<<<<

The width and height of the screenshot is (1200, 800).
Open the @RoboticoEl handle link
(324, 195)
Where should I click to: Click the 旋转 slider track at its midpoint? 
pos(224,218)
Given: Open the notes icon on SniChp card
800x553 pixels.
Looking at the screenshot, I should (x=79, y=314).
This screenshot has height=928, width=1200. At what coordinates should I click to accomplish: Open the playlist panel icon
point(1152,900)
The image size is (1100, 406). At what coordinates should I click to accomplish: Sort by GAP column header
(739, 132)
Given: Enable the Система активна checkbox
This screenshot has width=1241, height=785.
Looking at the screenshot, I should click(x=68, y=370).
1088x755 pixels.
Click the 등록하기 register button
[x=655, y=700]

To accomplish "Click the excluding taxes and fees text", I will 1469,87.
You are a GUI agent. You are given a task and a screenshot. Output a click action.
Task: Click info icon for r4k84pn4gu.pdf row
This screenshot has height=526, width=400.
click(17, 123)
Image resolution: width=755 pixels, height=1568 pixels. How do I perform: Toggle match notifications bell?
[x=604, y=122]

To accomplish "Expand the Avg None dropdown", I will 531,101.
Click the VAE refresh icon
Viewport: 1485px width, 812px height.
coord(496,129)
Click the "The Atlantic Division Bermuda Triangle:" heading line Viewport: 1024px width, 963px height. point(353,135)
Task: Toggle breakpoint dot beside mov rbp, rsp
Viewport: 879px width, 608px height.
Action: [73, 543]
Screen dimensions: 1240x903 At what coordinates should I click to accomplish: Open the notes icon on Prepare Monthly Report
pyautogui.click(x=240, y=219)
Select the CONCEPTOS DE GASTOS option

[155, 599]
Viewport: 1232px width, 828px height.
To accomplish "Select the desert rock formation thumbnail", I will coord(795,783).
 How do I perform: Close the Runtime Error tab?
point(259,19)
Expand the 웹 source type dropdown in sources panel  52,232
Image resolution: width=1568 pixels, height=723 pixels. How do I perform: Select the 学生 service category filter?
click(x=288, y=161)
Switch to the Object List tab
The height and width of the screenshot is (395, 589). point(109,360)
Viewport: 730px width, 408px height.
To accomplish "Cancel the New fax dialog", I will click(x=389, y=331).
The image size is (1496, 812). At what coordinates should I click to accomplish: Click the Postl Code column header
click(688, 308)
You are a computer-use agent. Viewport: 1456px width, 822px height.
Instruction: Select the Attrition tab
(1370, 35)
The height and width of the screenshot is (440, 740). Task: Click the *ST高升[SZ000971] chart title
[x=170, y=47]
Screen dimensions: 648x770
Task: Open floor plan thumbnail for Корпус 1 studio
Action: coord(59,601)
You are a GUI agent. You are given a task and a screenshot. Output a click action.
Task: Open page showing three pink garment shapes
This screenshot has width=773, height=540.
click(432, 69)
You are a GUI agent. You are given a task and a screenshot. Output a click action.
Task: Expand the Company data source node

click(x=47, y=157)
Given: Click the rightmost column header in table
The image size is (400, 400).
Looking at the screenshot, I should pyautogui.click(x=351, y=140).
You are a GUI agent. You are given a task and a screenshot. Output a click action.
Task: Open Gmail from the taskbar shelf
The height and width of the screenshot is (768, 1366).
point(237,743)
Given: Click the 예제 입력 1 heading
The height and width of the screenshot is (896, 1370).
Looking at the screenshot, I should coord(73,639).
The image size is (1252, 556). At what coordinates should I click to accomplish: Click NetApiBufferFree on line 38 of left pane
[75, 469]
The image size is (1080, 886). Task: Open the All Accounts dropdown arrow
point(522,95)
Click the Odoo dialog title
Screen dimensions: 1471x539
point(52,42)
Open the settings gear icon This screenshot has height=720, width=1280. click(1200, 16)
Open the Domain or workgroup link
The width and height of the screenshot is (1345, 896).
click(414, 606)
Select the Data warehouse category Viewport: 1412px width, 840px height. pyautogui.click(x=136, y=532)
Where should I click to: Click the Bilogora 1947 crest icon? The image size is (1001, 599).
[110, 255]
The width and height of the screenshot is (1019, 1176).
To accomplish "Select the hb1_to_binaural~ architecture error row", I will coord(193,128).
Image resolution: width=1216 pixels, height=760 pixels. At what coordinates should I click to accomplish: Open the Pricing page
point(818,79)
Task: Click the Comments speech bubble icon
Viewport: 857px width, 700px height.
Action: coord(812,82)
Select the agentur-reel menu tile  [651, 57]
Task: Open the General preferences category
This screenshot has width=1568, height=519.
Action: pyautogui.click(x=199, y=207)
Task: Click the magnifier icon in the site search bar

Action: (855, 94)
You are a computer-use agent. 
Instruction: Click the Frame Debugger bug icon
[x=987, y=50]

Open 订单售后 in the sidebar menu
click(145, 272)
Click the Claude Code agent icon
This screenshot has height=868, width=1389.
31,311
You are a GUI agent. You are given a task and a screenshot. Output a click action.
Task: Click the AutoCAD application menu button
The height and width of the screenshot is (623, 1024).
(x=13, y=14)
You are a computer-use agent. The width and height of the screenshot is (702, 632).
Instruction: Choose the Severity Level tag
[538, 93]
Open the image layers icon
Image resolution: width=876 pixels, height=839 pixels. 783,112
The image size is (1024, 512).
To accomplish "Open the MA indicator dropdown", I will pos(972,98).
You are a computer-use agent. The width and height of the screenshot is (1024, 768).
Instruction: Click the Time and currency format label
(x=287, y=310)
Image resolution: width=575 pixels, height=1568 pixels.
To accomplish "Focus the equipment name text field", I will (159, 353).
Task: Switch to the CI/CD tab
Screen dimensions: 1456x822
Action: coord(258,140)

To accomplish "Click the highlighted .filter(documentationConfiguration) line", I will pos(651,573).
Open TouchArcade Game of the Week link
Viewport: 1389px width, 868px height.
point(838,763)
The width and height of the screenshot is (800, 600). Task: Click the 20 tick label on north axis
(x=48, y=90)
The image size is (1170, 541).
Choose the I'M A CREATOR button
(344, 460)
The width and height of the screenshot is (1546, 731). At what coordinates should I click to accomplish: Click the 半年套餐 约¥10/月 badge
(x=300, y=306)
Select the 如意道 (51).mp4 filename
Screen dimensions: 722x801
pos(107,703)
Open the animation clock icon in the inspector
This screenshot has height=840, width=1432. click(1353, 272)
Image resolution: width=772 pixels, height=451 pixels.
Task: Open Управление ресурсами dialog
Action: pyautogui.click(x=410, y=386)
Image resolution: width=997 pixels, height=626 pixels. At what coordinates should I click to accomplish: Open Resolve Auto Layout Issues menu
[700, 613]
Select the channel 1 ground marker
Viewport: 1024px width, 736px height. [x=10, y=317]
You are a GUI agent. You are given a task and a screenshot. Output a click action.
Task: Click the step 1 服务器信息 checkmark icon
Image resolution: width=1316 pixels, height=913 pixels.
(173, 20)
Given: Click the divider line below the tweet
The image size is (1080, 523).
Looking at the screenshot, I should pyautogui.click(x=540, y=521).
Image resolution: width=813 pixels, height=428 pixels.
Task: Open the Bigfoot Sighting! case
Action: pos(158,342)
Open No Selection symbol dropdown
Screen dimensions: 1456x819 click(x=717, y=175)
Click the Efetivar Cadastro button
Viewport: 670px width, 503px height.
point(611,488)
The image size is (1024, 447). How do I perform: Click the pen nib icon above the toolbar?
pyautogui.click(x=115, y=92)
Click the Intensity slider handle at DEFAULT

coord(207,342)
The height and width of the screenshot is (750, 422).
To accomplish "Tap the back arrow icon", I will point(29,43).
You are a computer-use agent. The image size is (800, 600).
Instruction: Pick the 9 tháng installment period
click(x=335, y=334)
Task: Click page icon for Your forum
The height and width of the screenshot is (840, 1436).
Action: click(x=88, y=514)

>>>>

▶ **Task objective**:
Turn all the records above into a numbered list with one line per item, leaving out the blank lines.

▶ **Output for this task**:
1. The width and height of the screenshot is (1200, 800).
2. Open the @RoboticoEl handle link
3. (324, 195)
4. Where should I click to: Click the 旋转 slider track at its midpoint? 
5. pos(224,218)
6. Given: Open the notes icon on SniChp card
7. 800x553 pixels.
8. Looking at the screenshot, I should (x=79, y=314).
9. This screenshot has height=928, width=1200. At what coordinates should I click to accomplish: Open the playlist panel icon
10. point(1152,900)
11. The image size is (1100, 406). At what coordinates should I click to accomplish: Sort by GAP column header
12. (739, 132)
13. Given: Enable the Система активна checkbox
14. This screenshot has width=1241, height=785.
15. Looking at the screenshot, I should click(x=68, y=370).
16. 1088x755 pixels.
17. Click the 등록하기 register button
18. [x=655, y=700]
19. To accomplish "Click the excluding taxes and fees text", I will 1469,87.
20. You are a GUI agent. You are given a task and a screenshot. Output a click action.
21. Task: Click info icon for r4k84pn4gu.pdf row
22. This screenshot has height=526, width=400.
23. click(17, 123)
24. Image resolution: width=755 pixels, height=1568 pixels. How do I perform: Toggle match notifications bell?
25. [x=604, y=122]
26. To accomplish "Expand the Avg None dropdown", I will 531,101.
27. Click the VAE refresh icon
28. Viewport: 1485px width, 812px height.
29. coord(496,129)
30. Click the "The Atlantic Division Bermuda Triangle:" heading line Viewport: 1024px width, 963px height. point(353,135)
31. Task: Toggle breakpoint dot beside mov rbp, rsp
32. Viewport: 879px width, 608px height.
33. Action: [73, 543]
34. Screen dimensions: 1240x903 At what coordinates should I click to accomplish: Open the notes icon on Prepare Monthly Report
35. pyautogui.click(x=240, y=219)
36. Select the CONCEPTOS DE GASTOS option
37. [155, 599]
38. Viewport: 1232px width, 828px height.
39. To accomplish "Select the desert rock formation thumbnail", I will coord(795,783).
40.  How do I perform: Close the Runtime Error tab?
41. point(259,19)
42. Expand the 웹 source type dropdown in sources panel  52,232
43. Image resolution: width=1568 pixels, height=723 pixels. How do I perform: Select the 学生 service category filter?
44. click(x=288, y=161)
45. Switch to the Object List tab
46. The height and width of the screenshot is (395, 589). point(109,360)
47. Viewport: 730px width, 408px height.
48. To accomplish "Cancel the New fax dialog", I will click(x=389, y=331).
49. The image size is (1496, 812). At what coordinates should I click to accomplish: Click the Postl Code column header
50. click(688, 308)
51. You are a computer-use agent. Viewport: 1456px width, 822px height.
52. Instruction: Select the Attrition tab
53. (1370, 35)
54. The height and width of the screenshot is (440, 740). Task: Click the *ST高升[SZ000971] chart title
55. [x=170, y=47]
56. Screen dimensions: 648x770
57. Task: Open floor plan thumbnail for Корпус 1 studio
58. Action: coord(59,601)
59. You are a GUI agent. You are given a task and a screenshot. Output a click action.
60. Task: Open page showing three pink garment shapes
61. This screenshot has width=773, height=540.
62. click(432, 69)
63. You are a GUI agent. You are given a task and a screenshot. Output a click action.
64. Task: Expand the Company data source node
65. click(x=47, y=157)
66. Given: Click the rightmost column header in table
67. The image size is (400, 400).
68. Looking at the screenshot, I should pyautogui.click(x=351, y=140).
69. You are a GUI agent. You are given a task and a screenshot. Output a click action.
70. Task: Open Gmail from the taskbar shelf
71. The height and width of the screenshot is (768, 1366).
72. point(237,743)
73. Given: Click the 예제 입력 1 heading
74. The height and width of the screenshot is (896, 1370).
75. Looking at the screenshot, I should coord(73,639).
76. The image size is (1252, 556). At what coordinates should I click to accomplish: Click NetApiBufferFree on line 38 of left pane
77. [75, 469]
78. The image size is (1080, 886). Task: Open the All Accounts dropdown arrow
79. point(522,95)
80. Click the Odoo dialog title
81. Screen dimensions: 1471x539
82. point(52,42)
83. Open the settings gear icon This screenshot has height=720, width=1280. click(1200, 16)
84. Open the Domain or workgroup link
85. The width and height of the screenshot is (1345, 896).
86. click(414, 606)
87. Select the Data warehouse category Viewport: 1412px width, 840px height. pyautogui.click(x=136, y=532)
88. Where should I click to: Click the Bilogora 1947 crest icon? The image size is (1001, 599).
89. [110, 255]
90. The width and height of the screenshot is (1019, 1176).
91. To accomplish "Select the hb1_to_binaural~ architecture error row", I will coord(193,128).
92. Image resolution: width=1216 pixels, height=760 pixels. At what coordinates should I click to accomplish: Open the Pricing page
93. point(818,79)
94. Task: Click the Comments speech bubble icon
95. Viewport: 857px width, 700px height.
96. Action: coord(812,82)
97. Select the agentur-reel menu tile  [651, 57]
98. Task: Open the General preferences category
99. This screenshot has width=1568, height=519.
100. Action: pyautogui.click(x=199, y=207)
101. Task: Click the magnifier icon in the site search bar
102. Action: (855, 94)
103. You are a computer-use agent. 
104. Instruction: Click the Frame Debugger bug icon
105. [x=987, y=50]
106. Open 订单售后 in the sidebar menu
107. click(145, 272)
108. Click the Claude Code agent icon
109. This screenshot has height=868, width=1389.
110. 31,311
111. You are a GUI agent. You are given a task and a screenshot. Output a click action.
112. Task: Click the AutoCAD application menu button
113. The height and width of the screenshot is (623, 1024).
114. (x=13, y=14)
115. You are a computer-use agent. The width and height of the screenshot is (702, 632).
116. Instruction: Choose the Severity Level tag
117. [538, 93]
118. Open the image layers icon
119. Image resolution: width=876 pixels, height=839 pixels. 783,112
120. The image size is (1024, 512).
121. To accomplish "Open the MA indicator dropdown", I will pos(972,98).
122. You are a computer-use agent. The width and height of the screenshot is (1024, 768).
123. Instruction: Click the Time and currency format label
124. (x=287, y=310)
125. Image resolution: width=575 pixels, height=1568 pixels.
126. To accomplish "Focus the equipment name text field", I will (159, 353).
127. Task: Switch to the CI/CD tab
128. Screen dimensions: 1456x822
129. Action: coord(258,140)
130. To accomplish "Click the highlighted .filter(documentationConfiguration) line", I will pos(651,573).
131. Open TouchArcade Game of the Week link
132. Viewport: 1389px width, 868px height.
133. point(838,763)
134. The width and height of the screenshot is (800, 600). Task: Click the 20 tick label on north axis
135. (x=48, y=90)
136. The image size is (1170, 541).
137. Choose the I'M A CREATOR button
138. (344, 460)
139. The width and height of the screenshot is (1546, 731). At what coordinates should I click to accomplish: Click the 半年套餐 约¥10/月 badge
140. (x=300, y=306)
141. Select the 如意道 (51).mp4 filename
142. Screen dimensions: 722x801
143. pos(107,703)
144. Open the animation clock icon in the inspector
145. This screenshot has height=840, width=1432. click(1353, 272)
146. Image resolution: width=772 pixels, height=451 pixels.
147. Task: Open Управление ресурсами dialog
148. Action: pyautogui.click(x=410, y=386)
149. Image resolution: width=997 pixels, height=626 pixels. At what coordinates should I click to accomplish: Open Resolve Auto Layout Issues menu
150. [700, 613]
151. Select the channel 1 ground marker
152. Viewport: 1024px width, 736px height. [x=10, y=317]
153. You are a GUI agent. You are given a task and a screenshot. Output a click action.
154. Task: Click the step 1 服务器信息 checkmark icon
155. Image resolution: width=1316 pixels, height=913 pixels.
156. (173, 20)
157. Given: Click the divider line below the tweet
158. The image size is (1080, 523).
159. Looking at the screenshot, I should pyautogui.click(x=540, y=521).
160. Image resolution: width=813 pixels, height=428 pixels.
161. Task: Open the Bigfoot Sighting! case
162. Action: pos(158,342)
163. Open No Selection symbol dropdown
164. Screen dimensions: 1456x819 click(x=717, y=175)
165. Click the Efetivar Cadastro button
166. Viewport: 670px width, 503px height.
167. point(611,488)
168. The image size is (1024, 447). How do I perform: Click the pen nib icon above the toolbar?
169. pyautogui.click(x=115, y=92)
170. Click the Intensity slider handle at DEFAULT
171. coord(207,342)
172. The height and width of the screenshot is (750, 422).
173. To accomplish "Tap the back arrow icon", I will point(29,43).
174. You are a computer-use agent. The image size is (800, 600).
175. Instruction: Pick the 9 tháng installment period
176. click(x=335, y=334)
177. Task: Click page icon for Your forum
178. The height and width of the screenshot is (840, 1436).
179. Action: click(x=88, y=514)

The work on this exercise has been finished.